4. Stain with nuclear dye: DAPI for the BMS plate (Poly-D-Lys coated) and Sytox for regular black plates
            DAPI              5,000x in PBS             100µL/well                  10 min
(3µM final; DAPI, Molecular Probes D-1306)
or
SytoxGreen     5,000x in PBS             100µL/well                  10min
(1µM final, 5mM stock)
5. Wash 3x with PBS—Remove staining solution and wash 2x with PBS, RT, using multi-channel pipet.
6. Add 50µL PBS to each well.
7. Read fluorescence of nuclear dye and DiI (fixed).
                        Excitation max                       Emission max
DiI                               530                                          590

DAPI                          358                                          461

SytoxGreen                485                                          530

Note: Read first in the SpectraMax plate reader, then in Jesus’ plate-reader.

 


Watson AD, Leitinger N, Navab M, Faull KF, Hörkkö S, Witztum JL, Palinski W, Schwenke D, Salomon RG, Sha W, Subbanagounder G, Fogelman AM, Berliner JA. Structural identification by mass spectrometry of oxidized phospholipids in minimally oxidized low density lipoprotein that induce monocyte/endothelial interactions and evidence for their presence in vivo. J Biol Chem. 1997 May
23;272(21):13597-607. PubMed PMID: 9153208.

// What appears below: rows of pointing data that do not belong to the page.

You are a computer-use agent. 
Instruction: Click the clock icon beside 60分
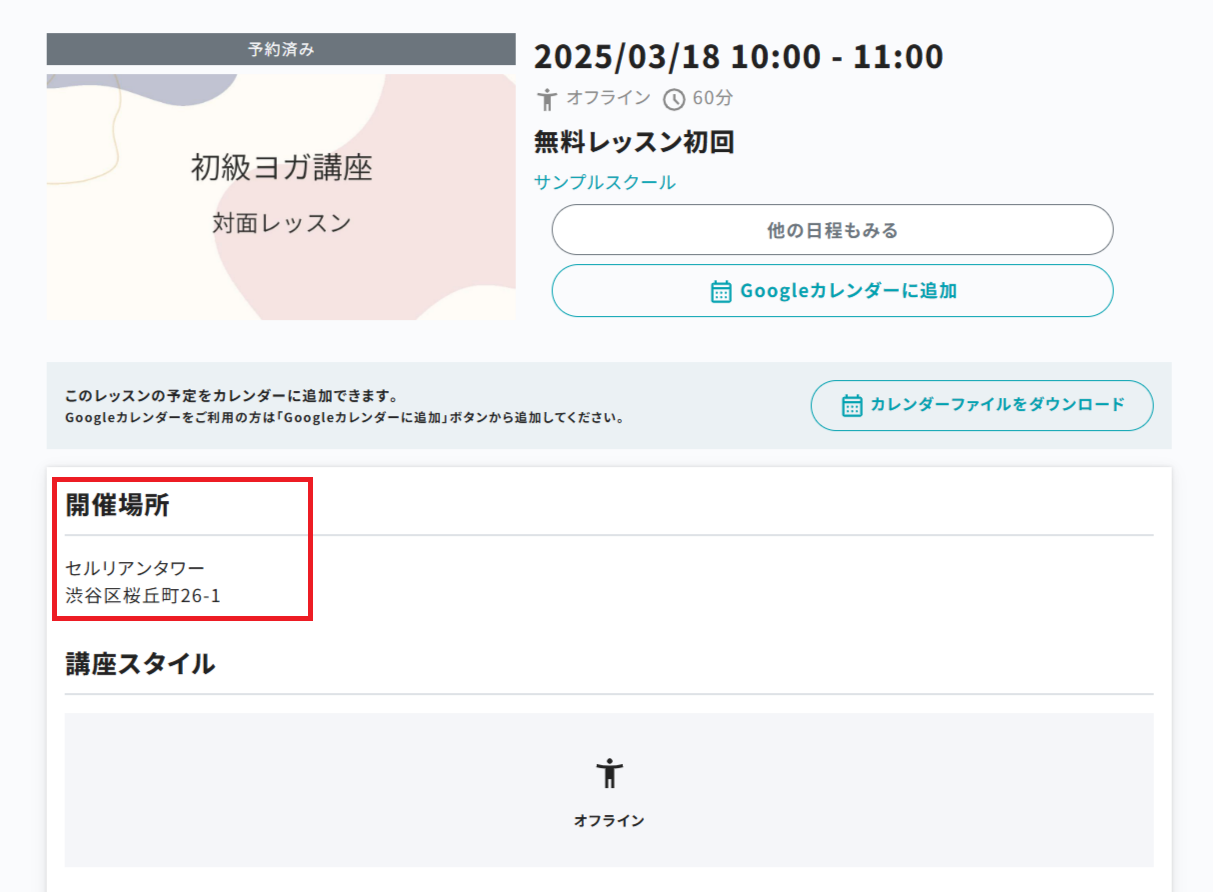[675, 99]
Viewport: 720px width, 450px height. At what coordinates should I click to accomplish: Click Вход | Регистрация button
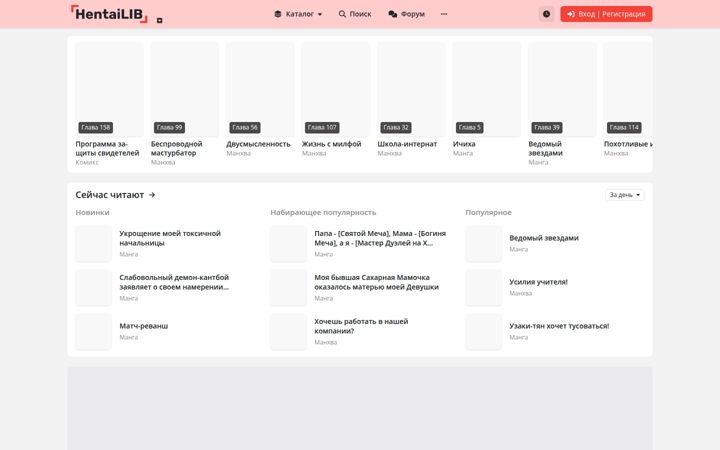tap(606, 14)
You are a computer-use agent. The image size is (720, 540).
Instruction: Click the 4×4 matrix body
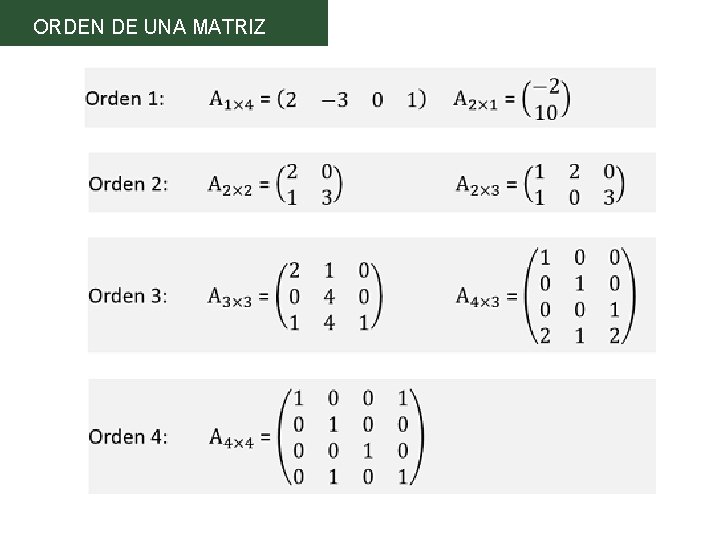(x=351, y=437)
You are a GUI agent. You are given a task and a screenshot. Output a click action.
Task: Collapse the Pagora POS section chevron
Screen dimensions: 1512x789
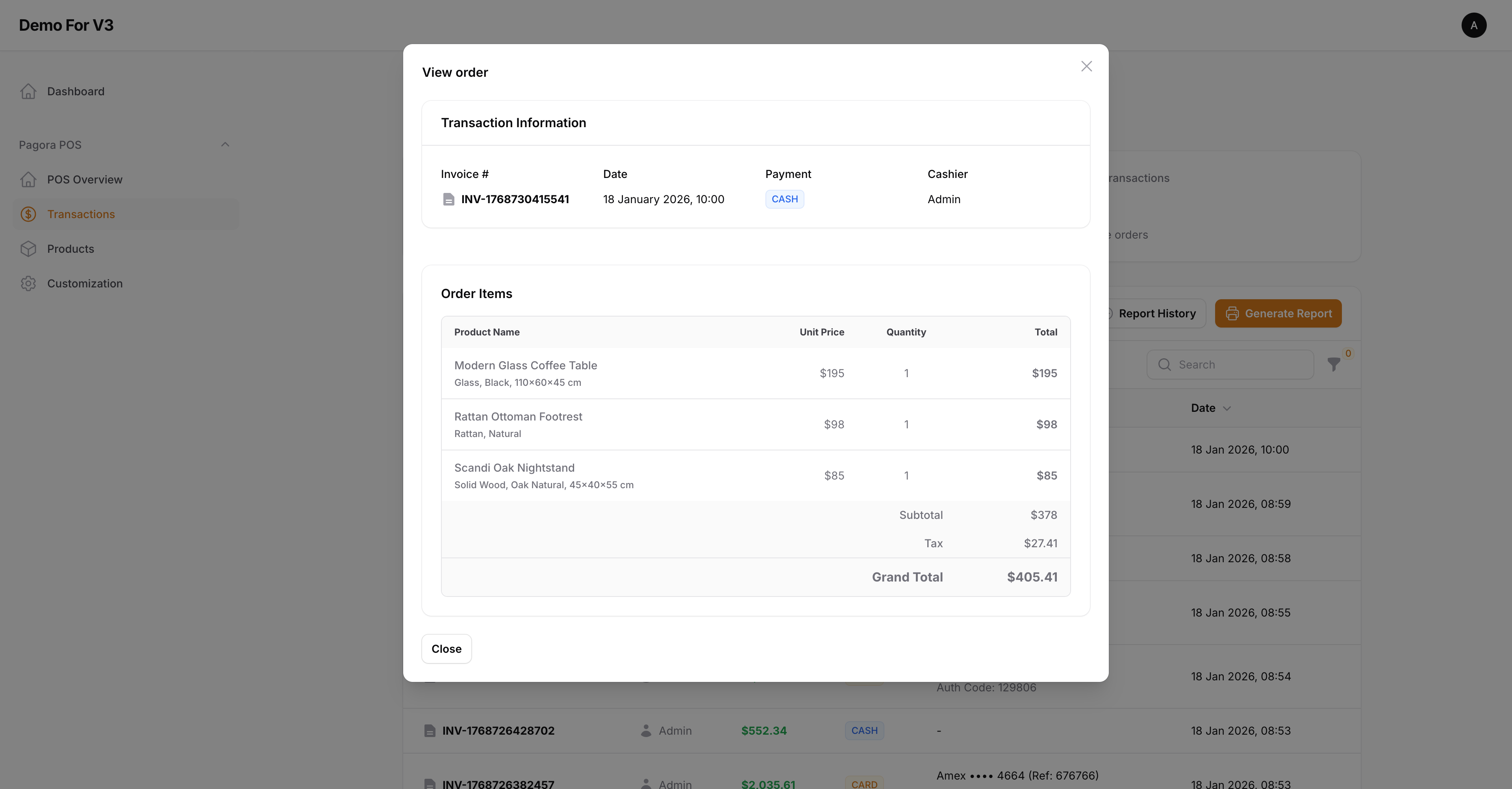click(225, 145)
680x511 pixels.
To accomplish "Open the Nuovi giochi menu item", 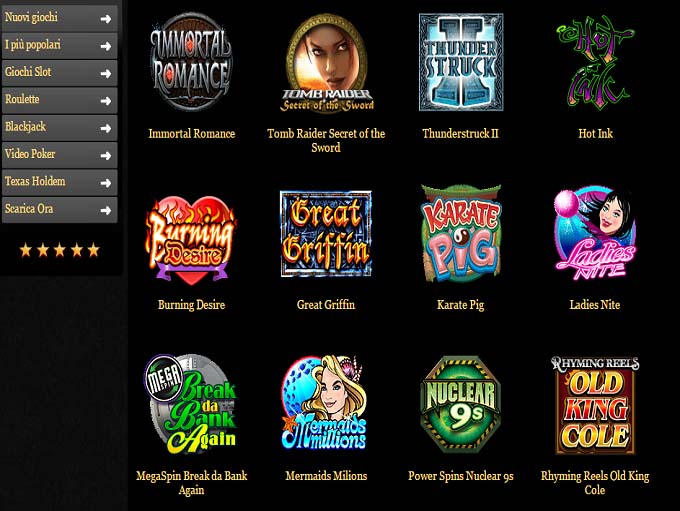I will pyautogui.click(x=59, y=18).
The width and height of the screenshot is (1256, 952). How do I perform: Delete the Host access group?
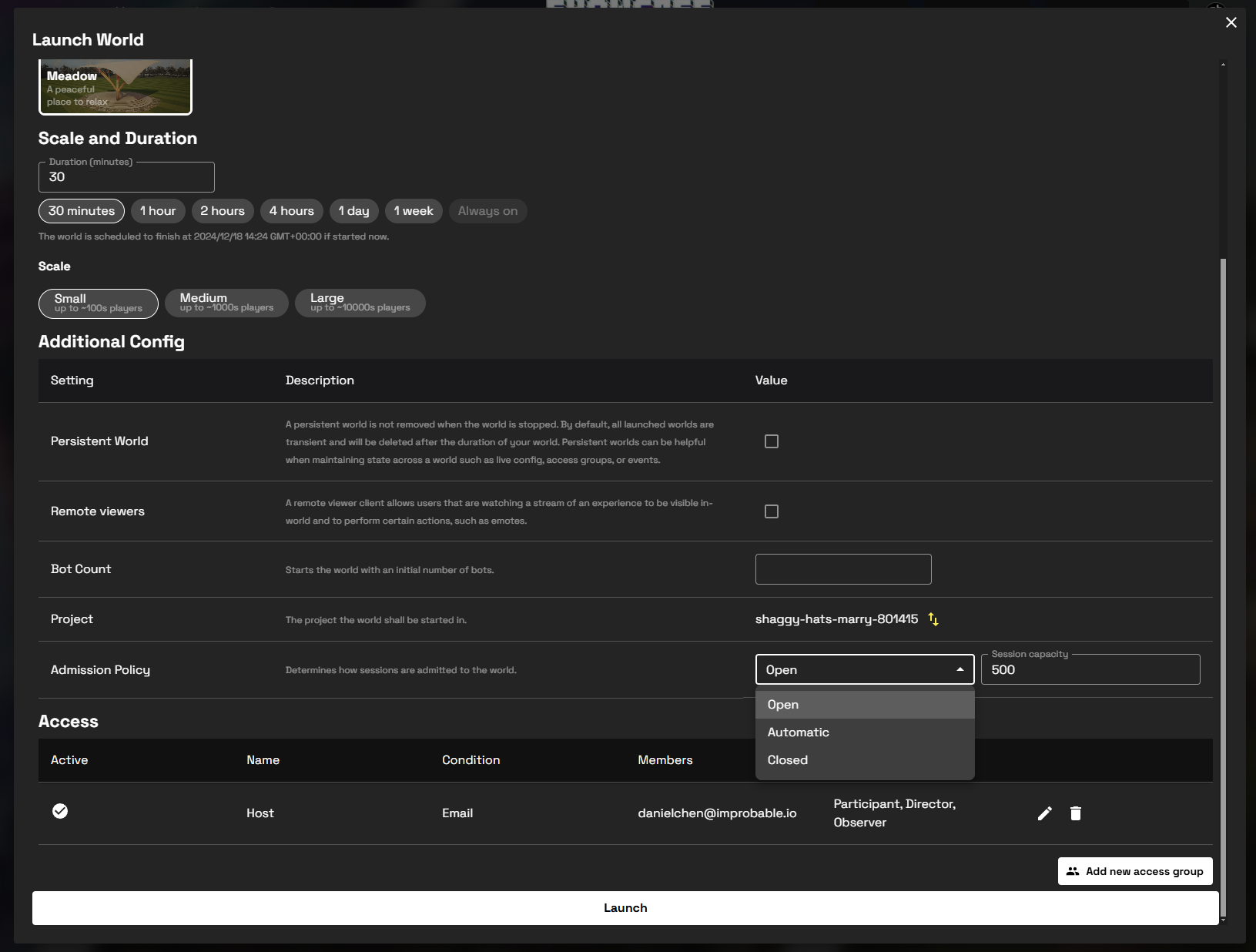tap(1076, 813)
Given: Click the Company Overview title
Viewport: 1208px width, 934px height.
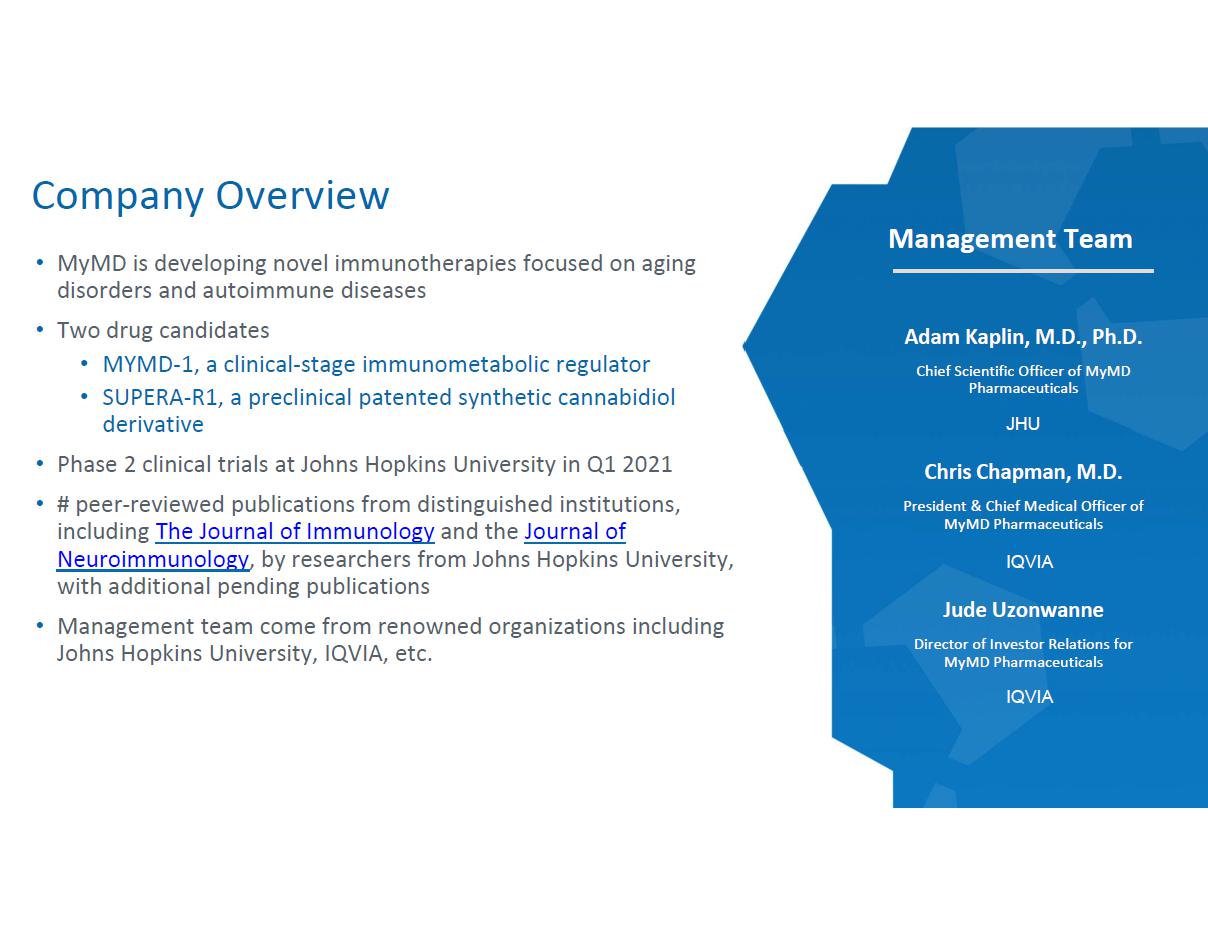Looking at the screenshot, I should pyautogui.click(x=210, y=195).
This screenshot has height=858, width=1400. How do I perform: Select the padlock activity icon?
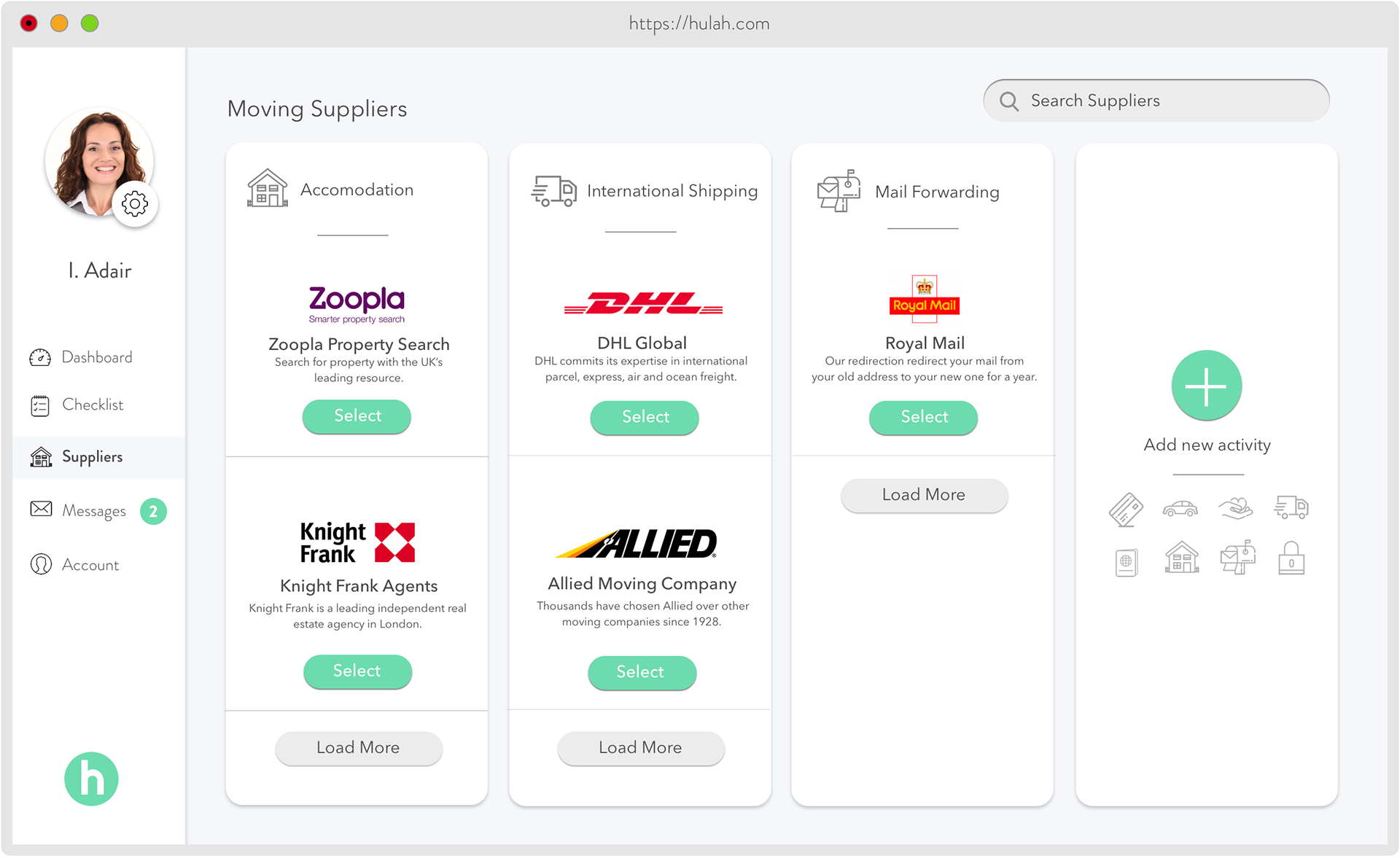point(1291,558)
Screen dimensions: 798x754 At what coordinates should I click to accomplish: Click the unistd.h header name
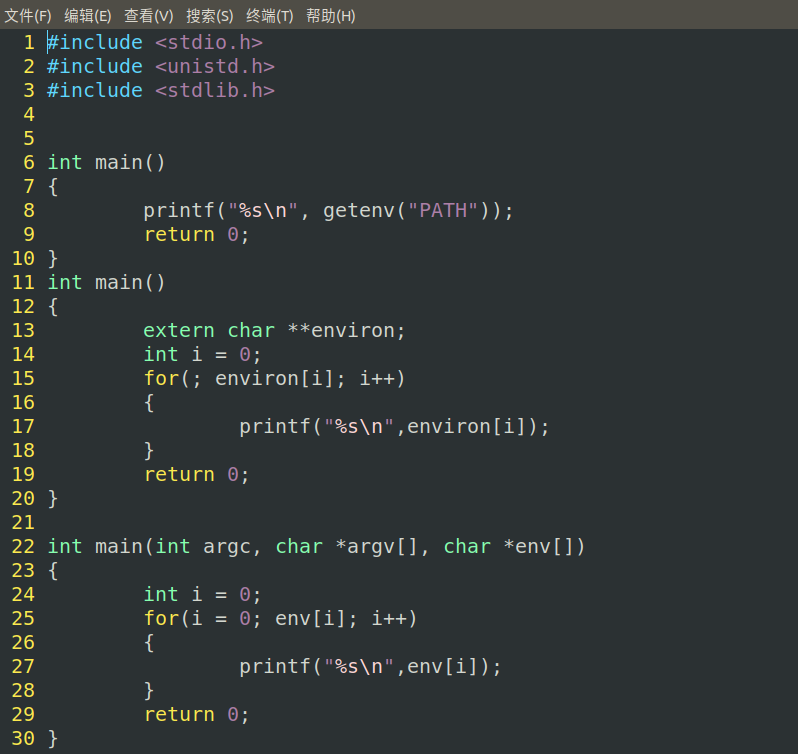click(215, 66)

Bennett BJ, Farber CR, Orozco L, Kang HM, Ghazalpour A, Siemers N, Neubauer M, Neuhaus I, Yordanova R, Guan B, Truong A, Yang WP, He A, Kayne P, Gargalovic P, Kirchgessner T, Pan C, Castellani LW, Kostem E, Furlotte N, Drake TA, Eskin E, Lusis AJ. A high-resolution association mapping panel for the dissection of complex traits in mice. Genome Res. 2010 Feb;20(2):281-90. Epub 2010 Jan 6. PMID: 20054062.